As a public health event how would you describe the outbreak, the spread and the control of virus?

This outbreak, from the public health point, is a point source infection which got propagated by person to person transmission route. Medium of spread was through droplets /fomites, by direct contact with infected body secretions like vomitus, respiratory secretions and probable urine.

Identification of the causative agent in this outbreak can be considered a landmark achievement for the state. The Role of Manipal Centre for Virus Research (MCVR) in disease surveillance has been a strength of Kerala state’s disease surveillance programme. Our state has been associating with this premier institution since 2012. We have a public-private partnership model with this institution for associating in Acute Febrile Illness Surveillance programme since 2015, through specially designated hospitals / CHCs in two districts, Wayanad and Alappuzha, which has resulted in early recognition of disease outbreaks like KFD and Lyme disease in Wayanad, and JE in Alappuzha, Kozhikode districts etc.

Detection of Nipah virus outbreak, reported first through a private institution, (Baby Memorial Hospital) confirmed from a private research laboratory (MCVR) and acted upon by the government system is a sufficient proof of private-public partnership in disease surveillance, an important aspect of public health management.
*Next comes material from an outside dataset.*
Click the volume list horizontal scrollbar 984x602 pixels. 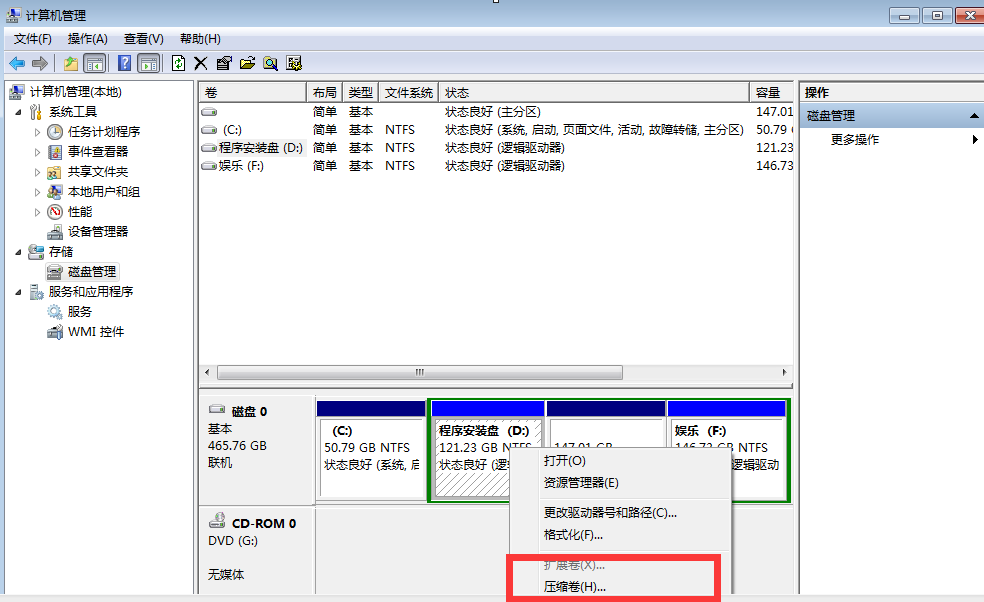click(420, 372)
Regarding the confirmation of the source of this outbreak, why did it take so long for the tests to give conclusive results. And were the first set of bats tested for Nipah anti-bodies?

When the cause of the outbreak is confirmed as Nipah virus, the source of the virus becomes not very significant, since it is already known that the natural reservoir of Nipah virus is fruit bats and pigs. Identification of the primary host becomes only an academic/research priority, and for containment it is sufficient to know the mode of spread.

In all previous Nipah outbreaks from other countries, it took longer periods for identifying the primary source. It is very difficult to isolate virus from natural reservoirs, due to lack of appropriate technology in our country, and antibody testing will suggest the possible reservoirs, but not the exact source in index cases.

Even in this outbreak, confirmation of presence of Nipah virus in fruit bats will not confirm that the index case got infection from the bats. And the time delay in identifying the source of natural reservoir is justifiable, from the fact that it is a zoonotic infection requiring involvement and commitment of many stakeholders. I am not aware of the type of test the veterinary department has done on both sets of bats. 

How would you rate the state’s response in controlling the outbreak in Kerala and its public health infrastructure?

Outbreak response by Kerala would have to be given full marks- 10/10. (On the surveillance component I can give only 6/10). For the Infrastructure part, it can only 6/10, since we need to invest more on detecting and responding to hospital infections, including the threat of antibiotic resistant organisms. Our response to emerging new infections, most of it being zoonotic in origin, it is high time that the One Health (health of people is connected to the health of animals and the environment) concept be applied in our public health surveillance.

Are there any personal stories that you would like to mention? About cases (any one or two in particular)?

Nothing special, except the relief expressed by the mother of the index case, when I interacted with her at her house, to dispel social stigmatisation of the affected household.

The writer is a PhD scholar in Jawaharlal Nehru University’s Centre of Social Medicine and Community Health and is currently working on her thesis on Ayurvedic medical education in Kerala.